Ellos las “parasitan” a ellas haciéndolas cargar durante nueve meses con su material genético en un trato desigual que se prolonga durante la lactancia. Para compensar, ellas se habrían vuelto más selectivas con los machos de los que se rodeaban, tratando de favorecer a aquellos que más inclinación mostrasen a ayudar en la laboriosa crianza de un bebé humano.

En otro experimento comprobó que, en general, las mujeres valoran más los besos que los hombres y que incluso encuentran una estrecha relación entre el beso y el proceso de selección de pareja.

Los mismos científicos concluyeron que durante la etapa del ciclo menstrual en la que las mujeres tienen más posibilidades de quedar embarazadas valoran más los besos que en la etapa en que las probabilidades de embarazo son menores.

Quienes teman que, como decía Keats sobre el arco iris, la ciencia acabe con la poesía del amor, pueden encontrar cierto consuelo en saber que la investigación también nos ha enseñado otras cosas.

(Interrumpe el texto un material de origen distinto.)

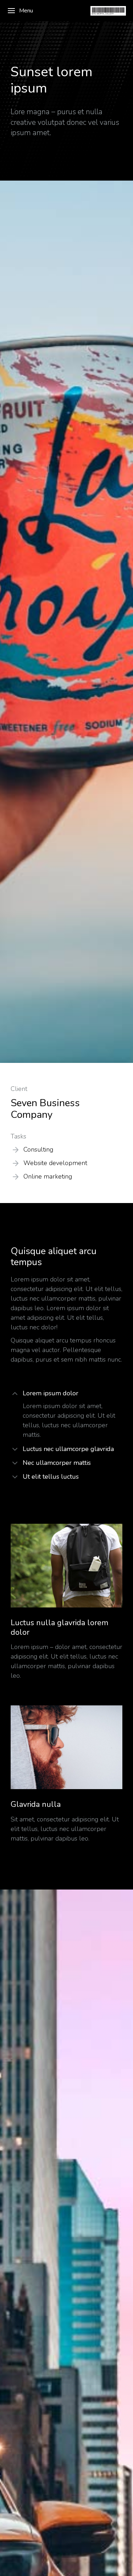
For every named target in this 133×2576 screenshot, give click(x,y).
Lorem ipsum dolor (50, 1393)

Cuando unimos nuestros labios a los de la persona deseada, se desprende serotonina, en un proceso que tiene similitudes con el observado en personas con trastorno obsesivo compulsivo, o dopamina, una sustancia adictiva que puede estar detrás del insomnio o la falta de apetito que sufren algunos enamorados. El caso es que el amor, así lo expliquemos desde la óptica científica, está lejos de extinguirse.

 

 

 

*Periodista científico español, colaborador del portal de divulgación científica Esmateria.com.